Standing atop one of the highest points along the Fish Creek Mountains at Fish Benchmark, elevation 2334 feet, overlooking Ocotillo Wells, San Sebastián Marsh, and the Salton Sea. This was just a few miles east of the SoCal Desert Rendezvous base camp.
This one left me bruised and bloodied. From the summit I made a beeline to the desert floor, descending a near vertical 1000 foot dry waterfall, negotiating loose scree, car-sized boulders, and catclaw. Took a pretty hard fall on the way down. Next time I explore this area, I probably shouldn't go alone.
Bighorn sheep carcass tucked away in this remote wilderness.
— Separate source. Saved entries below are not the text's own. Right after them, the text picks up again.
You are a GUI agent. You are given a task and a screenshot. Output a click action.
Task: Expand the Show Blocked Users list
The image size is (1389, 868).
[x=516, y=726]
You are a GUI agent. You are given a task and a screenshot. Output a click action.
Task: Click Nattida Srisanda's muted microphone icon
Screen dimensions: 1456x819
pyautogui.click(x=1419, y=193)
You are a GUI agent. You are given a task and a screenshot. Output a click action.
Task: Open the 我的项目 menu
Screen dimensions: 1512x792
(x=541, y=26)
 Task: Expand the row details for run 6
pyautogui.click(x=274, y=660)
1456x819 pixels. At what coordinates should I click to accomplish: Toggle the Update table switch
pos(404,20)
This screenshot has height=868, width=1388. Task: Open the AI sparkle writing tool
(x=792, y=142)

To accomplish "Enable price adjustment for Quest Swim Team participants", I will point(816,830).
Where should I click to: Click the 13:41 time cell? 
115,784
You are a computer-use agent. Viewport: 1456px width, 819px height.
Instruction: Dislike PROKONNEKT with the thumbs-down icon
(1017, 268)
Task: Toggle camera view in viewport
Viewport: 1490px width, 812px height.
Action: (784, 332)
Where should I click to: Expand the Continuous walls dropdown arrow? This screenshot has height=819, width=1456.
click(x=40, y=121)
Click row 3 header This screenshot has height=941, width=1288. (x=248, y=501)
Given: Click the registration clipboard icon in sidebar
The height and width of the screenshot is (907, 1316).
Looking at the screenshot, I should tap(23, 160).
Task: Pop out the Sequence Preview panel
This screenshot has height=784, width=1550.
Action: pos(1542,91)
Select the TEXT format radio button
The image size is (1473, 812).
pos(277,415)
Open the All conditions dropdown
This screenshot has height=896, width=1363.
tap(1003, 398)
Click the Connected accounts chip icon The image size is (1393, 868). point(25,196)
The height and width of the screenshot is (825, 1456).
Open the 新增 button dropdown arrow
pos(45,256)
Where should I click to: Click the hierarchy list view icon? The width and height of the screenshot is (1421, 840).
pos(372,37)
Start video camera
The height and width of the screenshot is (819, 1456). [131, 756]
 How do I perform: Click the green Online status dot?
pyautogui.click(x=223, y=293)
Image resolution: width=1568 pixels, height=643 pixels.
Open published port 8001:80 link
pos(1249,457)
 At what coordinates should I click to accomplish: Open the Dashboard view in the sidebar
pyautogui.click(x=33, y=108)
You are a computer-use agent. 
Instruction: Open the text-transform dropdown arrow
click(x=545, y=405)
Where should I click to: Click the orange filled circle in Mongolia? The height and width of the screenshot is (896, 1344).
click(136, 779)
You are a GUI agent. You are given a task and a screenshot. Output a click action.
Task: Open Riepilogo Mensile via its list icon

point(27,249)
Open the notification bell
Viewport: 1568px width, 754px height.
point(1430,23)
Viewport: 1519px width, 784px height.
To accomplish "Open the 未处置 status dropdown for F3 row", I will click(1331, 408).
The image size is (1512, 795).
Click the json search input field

From the desert floor, the Fish Creek Mountains resemble a plateau rising as a great wall; only a few dramatic peaks appear from a distance. In truth, the mountains are a rugged land of numerous jagged ridges and peaks standing above twisting canyons and small, hidden valleys--a pristine desert mountain land worthy of a Wilderness adventure. Steep slopes often contain limestone outcroppings that have resisted erosion, and, as a result, rainstorms have created narrow chutes that swirl with runoff. Shielded from intense sunlight and its evaporative powers, pools have formed at the base of these chutes, supplying wildlife with precious water. A portion of the shoreline of ancient Lake Cahuilla, a lake that receded more than 500 years ago, remains visible within the Wilderness. Immediately to the south and west lies Anza-Borrego Desert State Park.
Few visitors to the Colorado Desert realize that at one time an extension of the Gulf of California reached northward nearly to San Gorgonio Pass and that marine waters lapped at the outskirts of present-day Palm Springs. Nor do they know that many thousands of years later, that same huge basin, which is called the Salton Sink, was filled with a fresh water lake. And after many more years, that this lake vanished and that in 1905, the Salton Sea was created in its place by man’s own tampering with Nature in an endeavor to get badly needed irrigation waters.
You can find millions upon millions of tiny fresh-water shells in many places along the old beach line. So numerous are these that they appear at first glance to be stretches of sand. Their presence gave the valley at the north end of the sink its colorful name: Coachella Valley. The word Coachella is merely a misspelling of the word Conchella, meaning Little Shells.
Many of the rocks along the ancient shoreline display a peculiar substance called travertine, which is a calcareous type of sinter, forming coral-like encrustations upon rocks. It is made up of chemically precipitated calcium carbonate (lime) from fresh waters containing an excess of that mineral in solution. This deposition is brought about by the action of microscopic plant algae in the water, algae which live only in fresh water. In some places this lime encrustation is several inches thick, and looks very much like gray coral.
Enjoying good times at the SoCal Desert Rendezvous afterwards.